If we want to introduce the magnetization density ${\bf M}({\bf r})$, defined via
$$
{\bf B}= \mu_0\left( {\bf H}+{\bf M} \right),
$$
we can do it, but the correct expression for the work is
$$
\mu_0 \int dV {\bf H}\cdot \delta {\bf H} + \mu_0 \int dV {\bf H}\cdot \delta {\bf M}. \tag{3}
$$
This last equation differs from the expression of OP's equation ($3$) for the presence of the first integral. Such a term is not the work for creating the field in the absence of the material because, as noted above, the ${\bf H}$ field does depend on the presence of the sample. Therefore, it cannot be ignored when we need the thermodynamic work.
A more convenient reformulation of eq. $(1)$, is by rewriting the term $\int dV {\bf H}\cdot \delta {\bf B}$ in terms of ${\bf M}$ and ${\bf H_0}$, the field in the absence of the sample.
It can be shown (see Stratton's textbook on Electromagnetism or the cited Landau & Lifshitz) that we get
$$
\mu_0 \int dV {\bf H_0}\cdot \delta {\bf H_0} + \mu_0 \int dV {\bf H_0}\cdot \delta {\bf M}. \tag{3'}
$$
The huge advantage of equation $(3')$ over equation ($3$) is that now the field ${\bf H_0}$ is entirely under our control, whatever sample we introduce in it. It can be chosen as uniform, and the first term in equation $(3')$ is the work to build the field without the sample. Therefore, most thermodynamic manipulations can ignore its contribution to free energy.
Summarizing, the differential of the free energy without the work to build the ${\bf H_0}$ field, $F'(T,[{\bf M}])$ can be written as
$$
dF' = -S dT+ \mu_0 \int dV {\bf H_0}\cdot \delta {\bf M}.\tag{4}
$$
and, by choosing a uniform field ${\bf H_0}$ and an ellipsoidal sample (in such a case the magnetization is uniform) aligned with the field, we can finally write
$$
dF' = -SdT + \mu_0 H_0 d\tilde M \tag{5}
$$
where $\tilde M$ is the total dipole moment of the sample.

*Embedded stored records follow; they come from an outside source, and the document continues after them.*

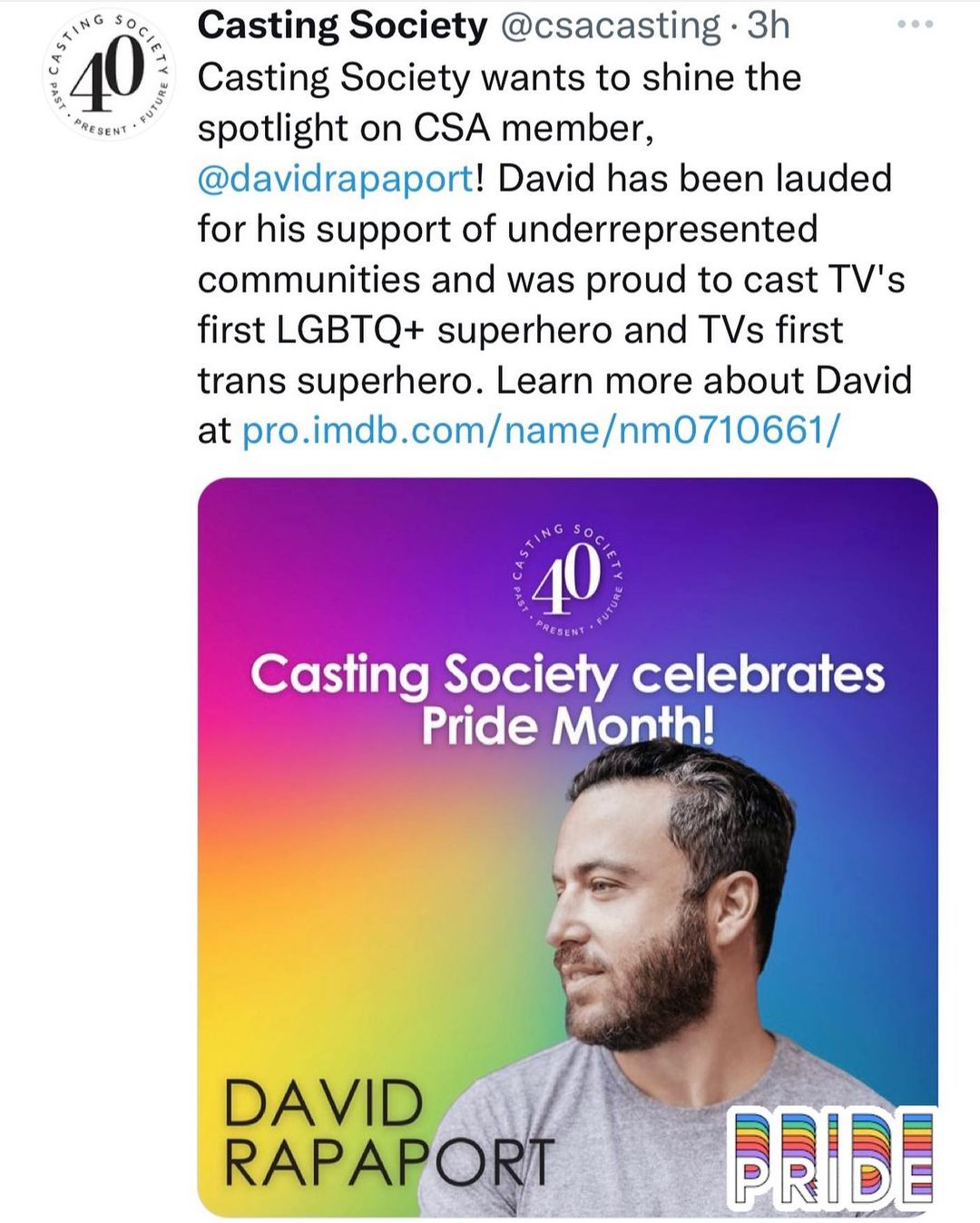Click 'spotlight on CSA member' text
The image size is (980, 1223).
coord(425,128)
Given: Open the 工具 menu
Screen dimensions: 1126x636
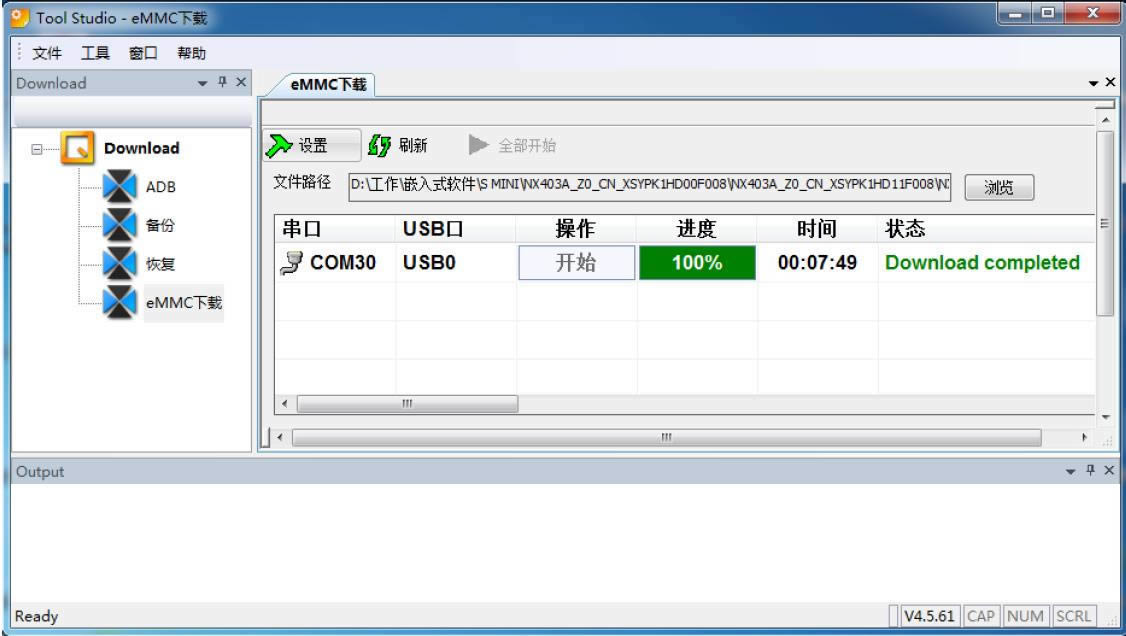Looking at the screenshot, I should point(93,53).

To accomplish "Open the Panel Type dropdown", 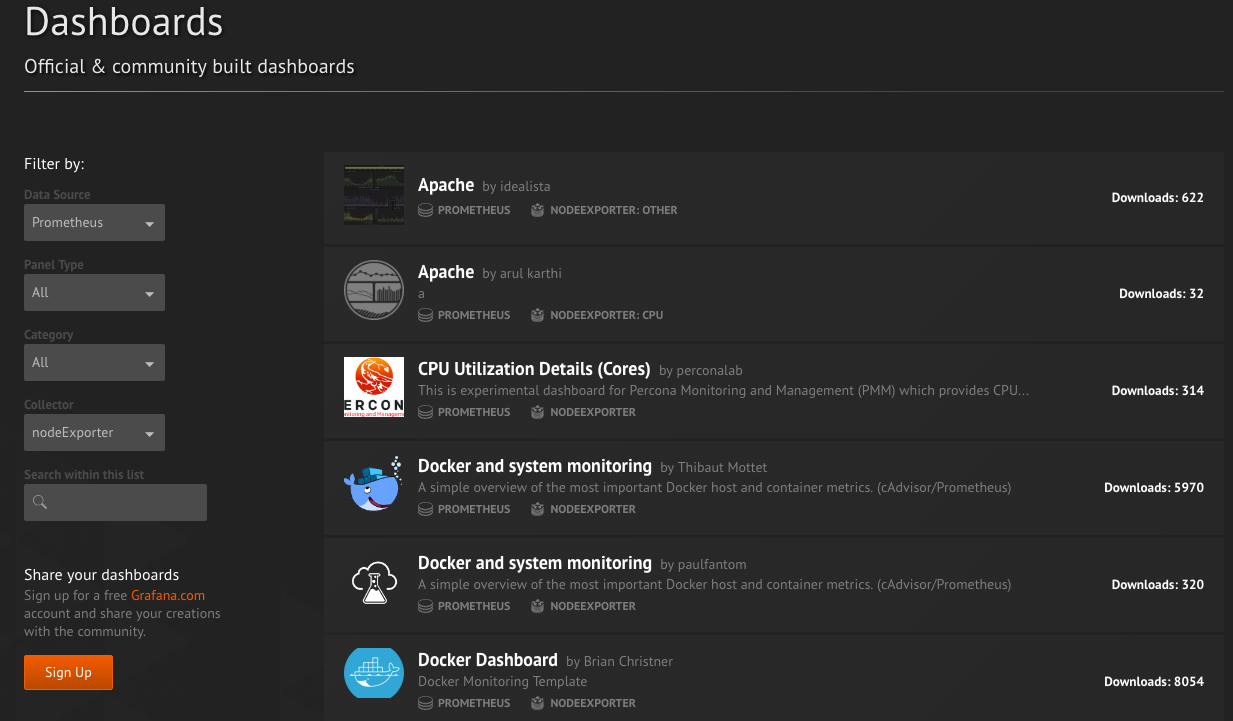I will click(94, 292).
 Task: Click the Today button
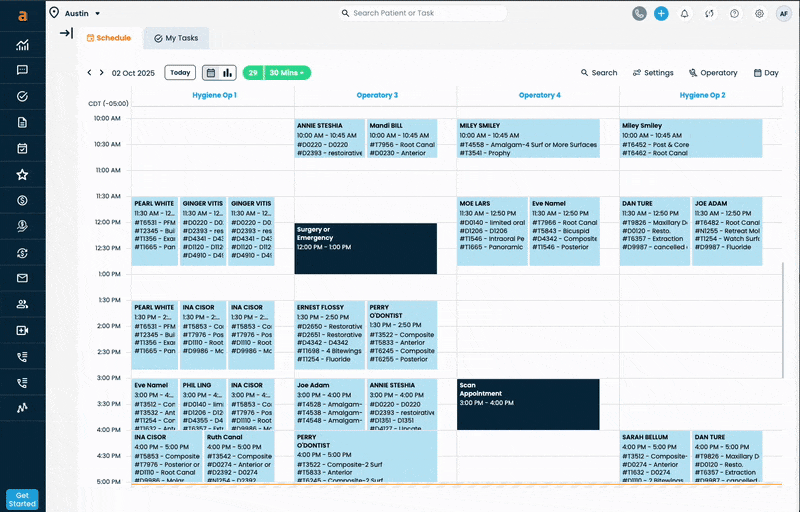pos(180,73)
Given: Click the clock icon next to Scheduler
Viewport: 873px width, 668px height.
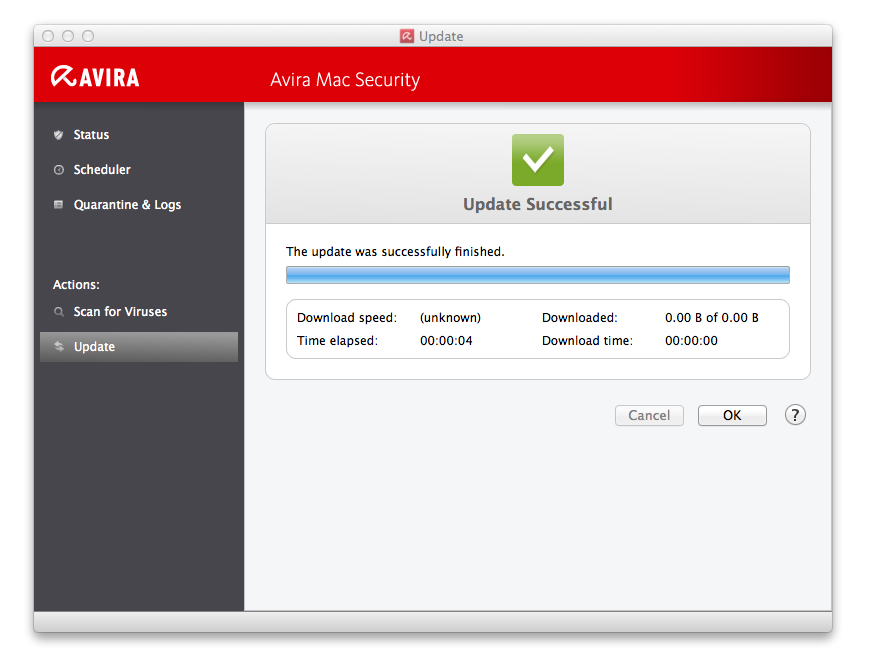Looking at the screenshot, I should pyautogui.click(x=59, y=170).
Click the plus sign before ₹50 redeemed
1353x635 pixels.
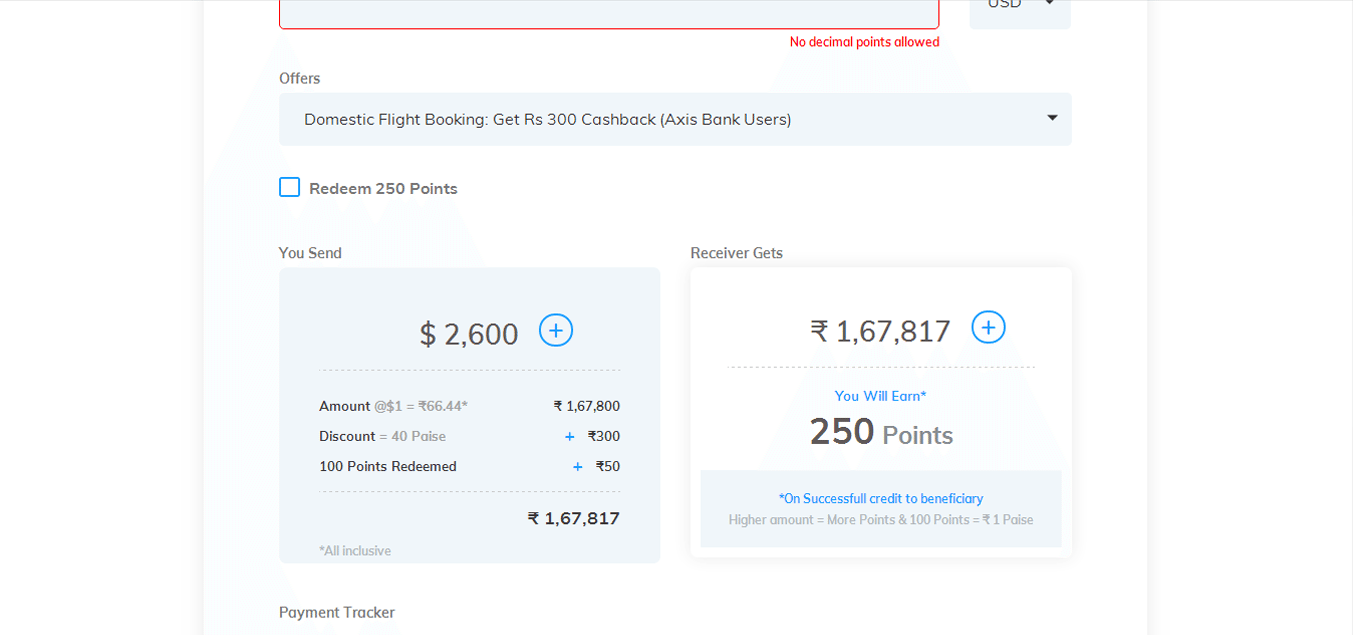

Finally, if instead of $F'(T,\tilde M)$ we have better working with a function of the external field, we can introduce the Legendre transform of $F'$, a new function.
$
\tilde F(T,H_0) = F' - \mu_0 H_0 \tilde M
$ whose differential is
$$
d \tilde F = -S dT - \mu_0 \tilde M dH_0. \tag{6}
$$
Summarizing, OP's equations $(2)$ and $(3)$ do not follow directly, in general from equation $(1)$, because the contribution to the free energy from the term
$\frac{\mu_0}{2} \int dV H^2$ is sample-dependent.
There are only a few cases where equations $(5)$ and $(6)$ coincide with OP's equations $(2)$ and $(3)$: the cases where the demagnetizing field, i.e. the difference ${\bf H}-{\bf H_0}$ vanishes. Such cases require a special shape of the sample.